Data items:
——
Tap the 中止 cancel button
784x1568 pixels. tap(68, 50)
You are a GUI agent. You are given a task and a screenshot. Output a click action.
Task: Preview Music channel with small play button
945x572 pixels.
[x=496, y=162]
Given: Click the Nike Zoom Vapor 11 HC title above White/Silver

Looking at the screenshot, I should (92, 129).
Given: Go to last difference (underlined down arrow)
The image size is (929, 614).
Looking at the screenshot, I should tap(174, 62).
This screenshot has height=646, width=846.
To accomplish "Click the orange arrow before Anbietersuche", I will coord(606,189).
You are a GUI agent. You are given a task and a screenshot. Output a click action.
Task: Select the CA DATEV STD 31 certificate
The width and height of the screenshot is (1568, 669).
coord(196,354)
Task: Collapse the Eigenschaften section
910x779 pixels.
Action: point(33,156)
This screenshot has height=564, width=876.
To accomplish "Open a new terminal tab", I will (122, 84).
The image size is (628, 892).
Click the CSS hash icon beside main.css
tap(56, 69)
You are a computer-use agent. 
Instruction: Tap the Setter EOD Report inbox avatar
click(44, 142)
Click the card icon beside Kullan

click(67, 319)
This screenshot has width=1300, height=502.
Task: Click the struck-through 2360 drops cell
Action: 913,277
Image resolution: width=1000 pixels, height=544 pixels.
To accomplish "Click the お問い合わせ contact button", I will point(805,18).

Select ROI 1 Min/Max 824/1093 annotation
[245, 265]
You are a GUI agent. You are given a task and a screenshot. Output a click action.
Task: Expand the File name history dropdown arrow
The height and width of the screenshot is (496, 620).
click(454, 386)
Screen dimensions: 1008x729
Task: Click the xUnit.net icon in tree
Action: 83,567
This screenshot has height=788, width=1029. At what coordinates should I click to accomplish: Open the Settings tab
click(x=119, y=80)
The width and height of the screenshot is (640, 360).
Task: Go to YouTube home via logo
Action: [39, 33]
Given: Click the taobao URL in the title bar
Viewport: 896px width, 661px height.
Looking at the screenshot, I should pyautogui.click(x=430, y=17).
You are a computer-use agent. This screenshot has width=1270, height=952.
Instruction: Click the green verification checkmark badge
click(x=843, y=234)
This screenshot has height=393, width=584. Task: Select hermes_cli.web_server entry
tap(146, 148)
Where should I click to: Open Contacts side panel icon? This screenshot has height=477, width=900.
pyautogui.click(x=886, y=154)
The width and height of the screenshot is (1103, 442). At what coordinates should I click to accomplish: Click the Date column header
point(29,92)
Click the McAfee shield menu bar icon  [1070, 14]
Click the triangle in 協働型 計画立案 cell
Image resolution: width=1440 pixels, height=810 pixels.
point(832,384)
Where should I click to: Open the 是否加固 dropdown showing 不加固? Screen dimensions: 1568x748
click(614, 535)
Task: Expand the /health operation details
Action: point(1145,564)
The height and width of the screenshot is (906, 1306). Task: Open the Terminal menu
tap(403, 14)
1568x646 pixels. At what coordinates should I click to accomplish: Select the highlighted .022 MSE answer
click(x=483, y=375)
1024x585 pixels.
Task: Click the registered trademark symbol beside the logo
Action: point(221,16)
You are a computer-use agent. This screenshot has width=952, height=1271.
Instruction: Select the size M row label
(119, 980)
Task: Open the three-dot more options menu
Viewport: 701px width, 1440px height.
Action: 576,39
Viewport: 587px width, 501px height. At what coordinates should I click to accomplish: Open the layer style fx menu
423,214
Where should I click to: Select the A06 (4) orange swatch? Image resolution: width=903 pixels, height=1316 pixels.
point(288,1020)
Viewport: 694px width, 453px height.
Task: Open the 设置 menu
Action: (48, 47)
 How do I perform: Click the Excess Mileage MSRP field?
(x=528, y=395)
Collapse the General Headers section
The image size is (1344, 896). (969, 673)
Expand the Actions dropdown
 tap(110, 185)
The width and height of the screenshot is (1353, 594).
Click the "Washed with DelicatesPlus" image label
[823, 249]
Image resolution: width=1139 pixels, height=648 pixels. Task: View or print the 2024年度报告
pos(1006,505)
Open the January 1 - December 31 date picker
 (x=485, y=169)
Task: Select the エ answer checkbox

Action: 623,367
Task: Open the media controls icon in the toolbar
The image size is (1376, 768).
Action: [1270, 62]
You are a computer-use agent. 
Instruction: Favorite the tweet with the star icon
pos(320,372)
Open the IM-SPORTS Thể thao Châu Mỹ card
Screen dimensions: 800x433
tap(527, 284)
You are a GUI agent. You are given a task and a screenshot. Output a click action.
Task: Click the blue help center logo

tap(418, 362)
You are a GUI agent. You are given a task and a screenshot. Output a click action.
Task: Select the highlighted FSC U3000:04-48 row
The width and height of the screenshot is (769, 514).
——
### Task to carry out:
Look back at the data above. Transcribe exactly the lines starting at the line that contains "945x572 pixels." and ending at the line that contains "Task: Select the CA DATEV STD 31 certificate".

### Finished task:
945x572 pixels.
[x=496, y=162]
Given: Click the Nike Zoom Vapor 11 HC title above White/Silver

Looking at the screenshot, I should (92, 129).
Given: Go to last difference (underlined down arrow)
The image size is (929, 614).
Looking at the screenshot, I should tap(174, 62).
This screenshot has height=646, width=846.
To accomplish "Click the orange arrow before Anbietersuche", I will coord(606,189).
You are a GUI agent. You are given a task and a screenshot. Output a click action.
Task: Select the CA DATEV STD 31 certificate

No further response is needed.